11 May 2015

Where now?

I went to see a David Hare play called 'The Absence of War', a play that I found thought provoking and remarkably relevant given the events of 7th & 8th May. The play is David Hare's imagining of the 1992 Election where, in reality, the Kinnock led Labour party went into the election expecting to gain a majority only to be beaten by John Major's conservatives.

The central theme of Hare's play was his Labour Leader's efforts to make Labour 'electable', something that, at that time, was clearly not the case and, in the light of our most recent election, Labour need to consider the same issue today.
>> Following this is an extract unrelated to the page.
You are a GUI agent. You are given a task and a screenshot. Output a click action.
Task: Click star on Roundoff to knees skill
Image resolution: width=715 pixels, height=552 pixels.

What differentiates Labour from Conservatives today, in a world where Labour's original and traditional constituency, the 'working class', has all but disappeared? Obviously, most people still belong to the 'working class' because they still work but, in the post-Thatcher world, the idea of an oppressed 'working class' is no longer relevant. Working people have been encouraged to believe that they work not for some exploitative employer but for themselves. Their work is therefore seen as an aspirational effort on their own behalf rather than an exploited effort on behalf of others.

So Labour need to find a connection with the electorate which reflects the new realities of a post-industrial society (where consumerism is now the opium of the masses). In this new reality, if people are unhappy they are free to spend their way out of unhappiness. They don't see that their unhappiness is a function of oppression and therefore they don't have any motivation to move against their oppressors. (As opposed to the Scottish electorate who clearly decided to vote against the oppression of a Westminster administration.)

The Conservatives scored a surprise victory because they proposed that Labour/SNP presented a real threat to the 'haves' in society. As expressed in this election campaign, conservatism is about greed, venality and fear - fear of loss (of personal wealth), fear of change, fear of the unknown, fear of anything or anyone which can be characterised as a threat. The conservatives' hiring of Lynton Crosby, was done with the specific intention of making the 'haves' afraid, and it seems to have been hugely successful.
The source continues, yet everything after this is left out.